Valeriana officinalis est originaire d'Europe et des régions tempérées d'Asie, s'étendant des îles Britanniques, de la Scandinavie, de l'Europe centrale, et vers l'est jusqu'au Caucase et au nord-ouest de l'Iran [81][82]. Elle a été introduite en Amérique du Nord par les colons européens aux XVIIe-XVIIIe siècles et s'est depuis naturalisée dans une grande partie du nord des États-Unis et du Canada [82][83].

La plante préfère les sols humides, fertiles et bien drainés des prairies humides, des forêts, des berges de rivières et des ruisseaux. Elle tolère des températures allant jusqu'à -34 degrés Celsius (zone USDA 4) et peut pousser à des altitudes allant jusqu'à environ 2 000 mètres [82][84].

Récolte et préparation

Pour un usage médicinal, les racines et les rhizomes sont récoltés à la fin de l'automne sur des plantes de deuxième année ou plus, lorsque les concentrations d'acide valérénique atteignent leur maximum [35][36]. Les racines séchées sont transformées en poudre, extraits, teintures et thés. Les préparations traditionnelles comprenaient des infusions de 1 à 2 grammes de racine séchée par jour [85].

Utilisation traditionnelle dans d'autres systèmes de médecine

  • Ayurveda : Valeriana wallichii (Tagara) pour l'anxiété, le calme et le sommeil [57]
  • Médecine traditionnelle chinoise : Xie Cao pour les spasmes digestifs et la circulation du Qi [58]
  • Amérindien : Thés de racines pour l'anxiété et le sommeil (par exemple, la tribu Blackfoot) [59]

Mécanismes d'action

Les effets pharmacologiques de la valériane proviennent de multiples mécanismes, dont aucun n'est entièrement compris. Il est probable qu'aucun composé actif unique n'est responsable et que les effets résultent de multiples constituants agissant en synergie [12][13][14].

Modulation du système GABA

L'acide valérénique comme modulateur allostérique : l'AV potentialise les récepteurs GABA-A contenant les sous-unités bêta-2 ou bêta-3, se liant potentiellement près du site du lorécéazole pour améliorer la neurotransmission inhibitrice [22]. Ceci est similaire mais non identique au mécanisme des benzodiazépines et peut contribuer aux propriétés anxiolytiques sans les effets secondaires sédatifs complets.

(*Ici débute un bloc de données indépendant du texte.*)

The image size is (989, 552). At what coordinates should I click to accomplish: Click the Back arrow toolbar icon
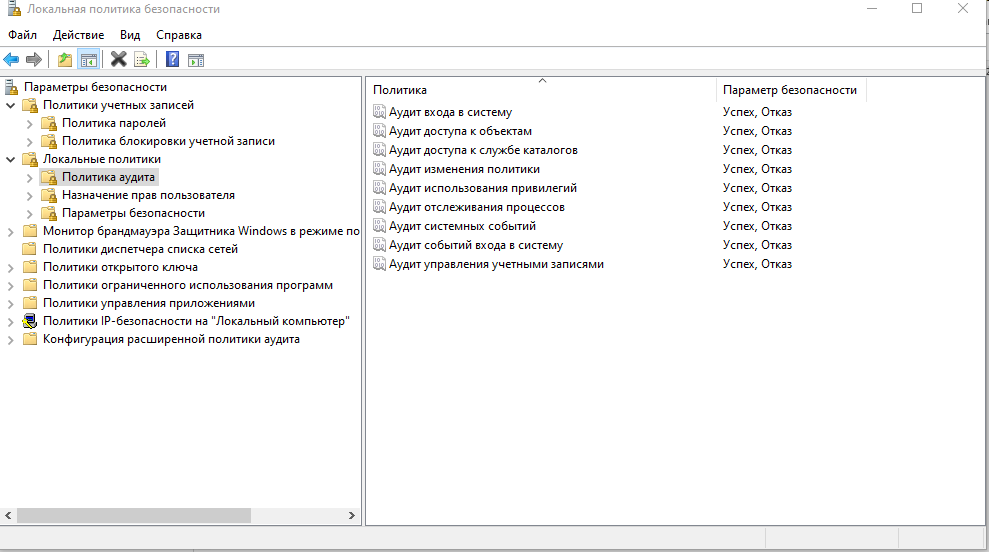[12, 60]
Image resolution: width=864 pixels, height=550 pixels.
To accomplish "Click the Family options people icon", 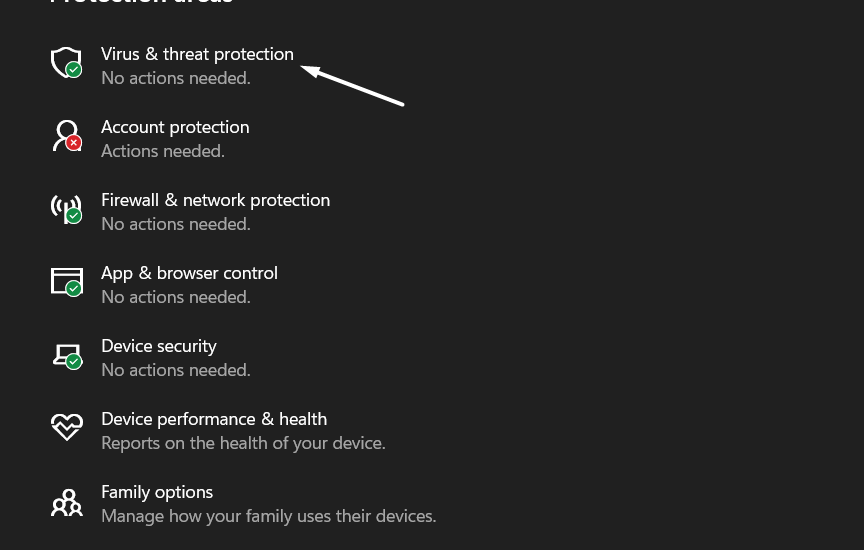I will click(x=66, y=501).
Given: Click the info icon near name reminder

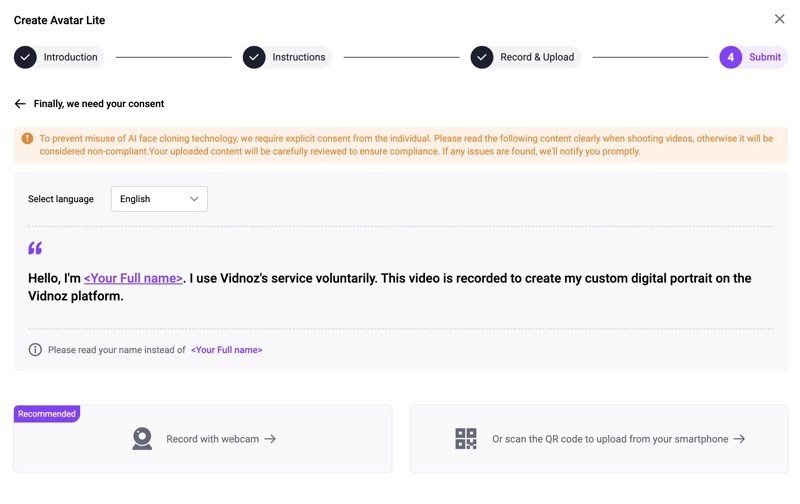Looking at the screenshot, I should pyautogui.click(x=35, y=350).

Libération et inhibition de la recapture du GABA : Des études in vitro suggèrent que l'extrait de valériane provoque la libération de GABA des terminaisons nerveuses et bloque sa recapture, augmentant la disponibilité synaptique du GABA [86].

Inhibition de la dégradation du GABA : l'acide valérénique inhibe une enzyme qui détruit le GABA, augmentant ainsi les niveaux de GABA [87].

Teneur directe en GABA : Les extraits de valériane contiennent du GABA, mais on ne sait pas s'il traverse la barrière hémato-encéphalique. La glutamine dans les extraits aqueux peut traverser la barrière et se convertir en GABA [28].

Autres voies

Les huiles volatiles, y compris les dérivés d'acide valérénique, démontrent une activité dépressive du SNC dans les études animales [13][21]. Cependant, les extraits avec très peu d'acide valérénique montrent toujours des propriétés sédatives, suggérant que d'autres composants y contribuent [88]. Les valépotriates sont actifs comme sédatifs in vivo mais sont trop instables pour un effet clinique fiable [12][20][89].

Les niveaux de constituants bioactifs varient considérablement en fonction du moment de la récolte, ce qui entraîne une variabilité marquée entre les préparations – l'une des raisons pour lesquelles les résultats des essais cliniques ont été incohérents [90].